TASK OBJECTIVE>
All entries that follow are to be printed exactly as written.

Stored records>

------------------------------------------------------------------------

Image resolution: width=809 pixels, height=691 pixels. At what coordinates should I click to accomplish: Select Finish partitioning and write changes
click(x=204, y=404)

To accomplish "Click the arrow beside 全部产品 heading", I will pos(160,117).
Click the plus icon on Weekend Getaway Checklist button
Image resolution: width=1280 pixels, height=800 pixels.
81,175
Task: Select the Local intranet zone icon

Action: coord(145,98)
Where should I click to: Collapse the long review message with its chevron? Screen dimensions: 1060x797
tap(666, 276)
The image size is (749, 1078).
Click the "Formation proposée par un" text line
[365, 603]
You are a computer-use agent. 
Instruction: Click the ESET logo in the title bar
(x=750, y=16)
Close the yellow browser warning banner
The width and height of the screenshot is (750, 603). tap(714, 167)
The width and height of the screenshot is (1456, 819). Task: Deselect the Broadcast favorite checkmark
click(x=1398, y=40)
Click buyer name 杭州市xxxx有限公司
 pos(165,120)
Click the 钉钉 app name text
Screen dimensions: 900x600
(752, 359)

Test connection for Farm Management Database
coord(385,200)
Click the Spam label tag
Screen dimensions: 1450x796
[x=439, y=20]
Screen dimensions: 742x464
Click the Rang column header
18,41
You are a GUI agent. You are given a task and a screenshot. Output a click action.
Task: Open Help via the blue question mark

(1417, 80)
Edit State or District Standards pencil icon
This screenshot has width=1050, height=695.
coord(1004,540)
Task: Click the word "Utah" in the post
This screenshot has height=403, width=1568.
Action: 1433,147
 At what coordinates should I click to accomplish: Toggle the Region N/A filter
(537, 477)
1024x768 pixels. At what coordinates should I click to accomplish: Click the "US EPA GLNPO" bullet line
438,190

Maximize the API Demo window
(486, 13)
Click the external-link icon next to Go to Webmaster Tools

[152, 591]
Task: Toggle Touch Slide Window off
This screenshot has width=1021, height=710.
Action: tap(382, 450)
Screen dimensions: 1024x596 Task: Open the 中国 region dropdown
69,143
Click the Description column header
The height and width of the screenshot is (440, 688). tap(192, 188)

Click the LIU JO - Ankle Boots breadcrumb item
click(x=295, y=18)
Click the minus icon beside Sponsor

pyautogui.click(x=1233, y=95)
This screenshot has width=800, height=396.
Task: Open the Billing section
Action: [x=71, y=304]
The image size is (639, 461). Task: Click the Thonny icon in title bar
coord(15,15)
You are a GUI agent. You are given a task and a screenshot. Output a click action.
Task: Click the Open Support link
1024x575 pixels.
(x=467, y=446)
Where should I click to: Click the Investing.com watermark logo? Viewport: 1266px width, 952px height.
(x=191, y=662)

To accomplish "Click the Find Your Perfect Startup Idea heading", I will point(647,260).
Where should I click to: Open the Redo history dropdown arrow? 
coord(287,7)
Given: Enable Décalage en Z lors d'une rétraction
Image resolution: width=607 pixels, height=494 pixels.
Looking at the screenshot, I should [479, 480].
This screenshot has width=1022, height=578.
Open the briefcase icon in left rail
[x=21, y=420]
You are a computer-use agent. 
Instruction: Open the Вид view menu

------------------------------------------------------------------------

TASK SOLUTION>
Image resolution: width=809 pixels, height=691 pixels. At what coordinates should I click to accomplish: Select Finish partitioning and write changes
click(x=204, y=404)

To accomplish "Click the arrow beside 全部产品 heading", I will pos(160,117).
Click the plus icon on Weekend Getaway Checklist button
Image resolution: width=1280 pixels, height=800 pixels.
81,175
Task: Select the Local intranet zone icon

Action: coord(145,98)
Where should I click to: Collapse the long review message with its chevron? Screen dimensions: 1060x797
tap(666, 276)
The image size is (749, 1078).
Click the "Formation proposée par un" text line
[365, 603]
You are a computer-use agent. 
Instruction: Click the ESET logo in the title bar
(x=750, y=16)
Close the yellow browser warning banner
The width and height of the screenshot is (750, 603). tap(714, 167)
The width and height of the screenshot is (1456, 819). Task: Deselect the Broadcast favorite checkmark
click(x=1398, y=40)
Click buyer name 杭州市xxxx有限公司
 pos(165,120)
Click the 钉钉 app name text
Screen dimensions: 900x600
(752, 359)

Test connection for Farm Management Database
coord(385,200)
Click the Spam label tag
Screen dimensions: 1450x796
[x=439, y=20]
Screen dimensions: 742x464
Click the Rang column header
18,41
You are a GUI agent. You are given a task and a screenshot. Output a click action.
Task: Open Help via the blue question mark

(1417, 80)
Edit State or District Standards pencil icon
This screenshot has width=1050, height=695.
coord(1004,540)
Task: Click the word "Utah" in the post
This screenshot has height=403, width=1568.
Action: 1433,147
 At what coordinates should I click to accomplish: Toggle the Region N/A filter
(537, 477)
1024x768 pixels. At what coordinates should I click to accomplish: Click the "US EPA GLNPO" bullet line
438,190

Maximize the API Demo window
(486, 13)
Click the external-link icon next to Go to Webmaster Tools

[152, 591]
Task: Toggle Touch Slide Window off
This screenshot has width=1021, height=710.
Action: tap(382, 450)
Screen dimensions: 1024x596 Task: Open the 中国 region dropdown
69,143
Click the Description column header
The height and width of the screenshot is (440, 688). tap(192, 188)

Click the LIU JO - Ankle Boots breadcrumb item
click(x=295, y=18)
Click the minus icon beside Sponsor

pyautogui.click(x=1233, y=95)
This screenshot has width=800, height=396.
Task: Open the Billing section
Action: [x=71, y=304]
The image size is (639, 461). Task: Click the Thonny icon in title bar
coord(15,15)
You are a GUI agent. You are given a task and a screenshot. Output a click action.
Task: Click the Open Support link
1024x575 pixels.
(x=467, y=446)
Where should I click to: Click the Investing.com watermark logo? Viewport: 1266px width, 952px height.
(x=191, y=662)

To accomplish "Click the Find Your Perfect Startup Idea heading", I will point(647,260).
Where should I click to: Open the Redo history dropdown arrow? 
coord(287,7)
Given: Enable Décalage en Z lors d'une rétraction
Image resolution: width=607 pixels, height=494 pixels.
Looking at the screenshot, I should [479, 480].
This screenshot has width=1022, height=578.
Open the briefcase icon in left rail
[x=21, y=420]
You are a computer-use agent. 
Instruction: Open the Вид view menu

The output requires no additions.